-------- PROVIDED PASSAGE --------

By contrast, the purpose of the penalty imposed following a criminal contempt is punishment.  It is delivered in the form of a criminal sentence indistinguishable in form and effect from a sentence for any other crime. It is fixed — so many months in prison, such-and-such a fine paid to the government — and cannot be later reduced or altered conditional on the defendant’s subsequent behavior.  (Indeed, under Rule 35(b), Fed. R. Crim. P., fourteen days after any criminal sentence is entered, the district judge loses the power to change it.  So a judge could not issue a conditional sentence in a criminal contempt even if she wanted to.) In short, the point of criminal contempt is not to compensate the injured party or coerce the contemnor into changing his future behavior to comply with the court’s orders.  It is to punish the contemnor for his past behavior in defiance of the authority and dignity of the court.

Of course, the threat of facing a criminal contempt prosecution may have the incidental effect of deterring a recalcitrant party from further defiance of the court’s orders, and an actual criminal contempt conviction may convince the convict to comply with orders he previously resisted.  Thus, a criminal contempt may incidentally benefit litigants harmed by the contemnor’s defiance.  But the object of criminal contempt remains protecting the authority and dignity of the court, not benefiting any party to the case.

Chemerinsky’s brief notes that the Supreme Court’s Grossman opinion alludes to the principle that a pardon in a contempt case is ineffective “to halt or interfere with the remedial part of the court’s order necessary to secure the rights of the injured suitor.”  But that snippet is nothing more than a nod to the fact that, in some prior cases, the same judge may have issued both civil and criminal contempt judgments. The Court is merely clarifying that, in such cases, a presidential pardon could void only the judgment of criminal conviction and any characteristically criminal punishments, but not the characteristically civil remedial components of a contempt order.

There is no danger of any confusion on this point in the Arpaio case.  The civil and criminal contempt judgments against Arpaio were separated by over a year and came in separate actions. The court’s order in the civil contempt case contained nothing but classic remedial measures.  We can’t know what sentence the judge would have imposed in the criminal contempt, but the penalties could only have been those permissible under federal criminal law.

In short, Grossman cannot be distinguished. And in Grossman, the Supreme Court held that a presidential pardon of a criminal contempt does not violate the constitutional principle of separation of powers.

Should Grossman’s holding on separation of powers be reexamined and overturned? 

Of course, even though Grossman is good law and indistinguishable from the Arpaio case, the Supreme Court could change its mind. Dean Chemerinsky argues that it should.  He makes three basic arguments, none of which withstand scrutiny.

-------- DATA --------

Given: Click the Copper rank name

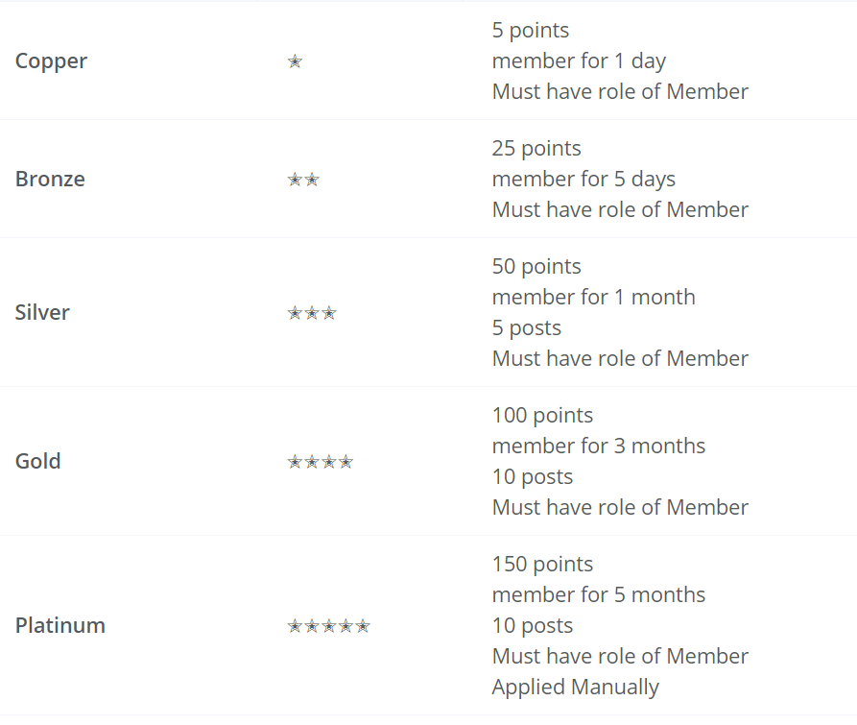Looking at the screenshot, I should click(51, 61).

--------

→ WRITTEN PROBLEM:
Continue the passage on presidential pardons for criminal contempt, picking up right after its final sentence.

→ EXERCISE OUTPUT:
First, he contends that aggrieved litigants in federal court have a “right to redress” implied from Article III, of which they would be deprived if judges could not employ criminal contempt sanctions to coerce compliance with their orders.

Second, he argues that the power to compel obedience to the judgments of courts through contempt sanctions is an inherent component of judicial authority that exists independent of any statutory authorization. He reluctantly concedes that Congress can, and has, limited that authority in a variety of ways. But he strongly implies that either removing or significantly limiting the judiciary’s contempt power would violate Article III.

Both of these claims are debatable, at least in the sweeping form advanced by Dean Chemerinsky. A general right to redress does not make constitutionally mandatory every possible means of judicial coercion. Likewise, the existence of an inherent judicial contempt power does not necessarily imply that criminal contempt is a constitutionally mandated attribute of judicial authority.  If, for example, Congress were to repeal Sections 401 and 402 of the criminal code and decree that henceforward federal judges would enjoy only civil contempt authority, it seems doubtful that such an action would be unconstitutional.

But even if we concede that litigants as a class have a constitutional entitlement to redress and that judges have a constitutionally implied power to hold in criminal contempt those who defy judicial orders, neither proposition creates a constitutional argument for voiding the Trump pardon of Arpaio.

The general principle that litigants have a right of redress is, at most, a guide to the kinds of processes that ought to be built into the judicial system as a whole.  It does not imply a rule that every litigant must receive perfect justice or complete satisfaction of all his legal objectives. Nor does it imply that judges are to be the exclusive arbiters of how justice should be apportioned. Once the pains and stigma attendant on criminal conviction enter a case, Anglo-American law has long reserved a place for executive judgments about clemency.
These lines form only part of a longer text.